The firm has also introduced more flexibility measures to its partnership. In China, for example, making it easier to promote associates to salaried partners and lowering the experience thresholds from seven year PQEs to six years.
“Freshfields sees China as a very important market and its decision to introduce more flexibility to partner promotions in China was a reflection of the market’s importance and the challenges of recruiting and retaining talents there,” said a source close to the firm.
“Freshfields has broken its lockstep by giving its top rainmaking partners extra points and offering fast-tracked partnership for some senior associates in China. That’s a quite explosive move,” said another source.
The firm declined to comment.
Readers' comments (2)
Anonymous | 16-Sep-2012 4:56 am
China is certainly happening – Linklaters promoting two relatively juniors Chinese associates into partnership last year and Freshfields busting the lockstep are all reflective of this mood. However, query if it is the right move: (i) is it healthy to create inequality amongst equals (or at least people who are perceived to be as equals)? (ii) is it right to give one jurisdiction so much of importance?
Don't get me wrong, I know there are many firms with modified locksteps and with the “eat what you kill” model and many of these firms are successful. That, however, is not the “MC culture” and that is not how MC firms became who they are. I know change is important, but I only ask is this the right direction. What happens if these so called “rainmakers” are not relevant or the markets they operate in cease to be “happening”. Once you have created the imbalance there is no going back!

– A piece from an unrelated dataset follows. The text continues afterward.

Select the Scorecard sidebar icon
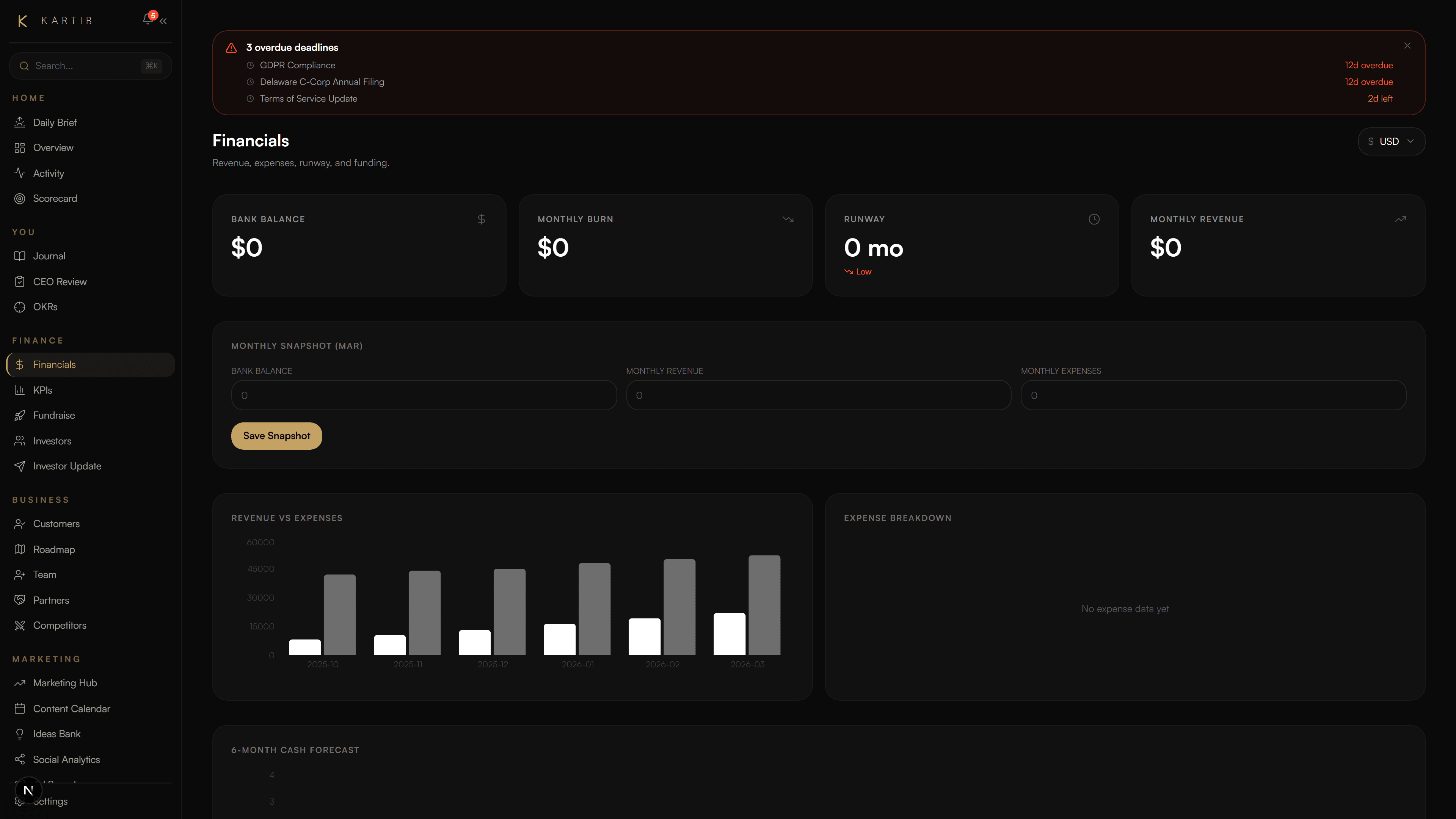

Also attracting talent in the “home jurisdictions” will be challenging – ask yourself if you were in university in the UK why would you apply to an MC firm when your prospects are so remote.
Another more important issue is profitability – Asian clients are unwilling to pay MC rates. Having been in Asia for the past 2 years I can assure you that unlike their western counterparts, Asian clients are more driven by “price” than “quality” or “relationships”. There is plenty of talent in the Hong Kong market and I believe there is no guarantee of institutional relationships (at least that is my read of this market).
Lawyers have always been terrible at management and query if this “reactionary mode” which the MC firms are currently operating in will prove to be a mistake in the long run.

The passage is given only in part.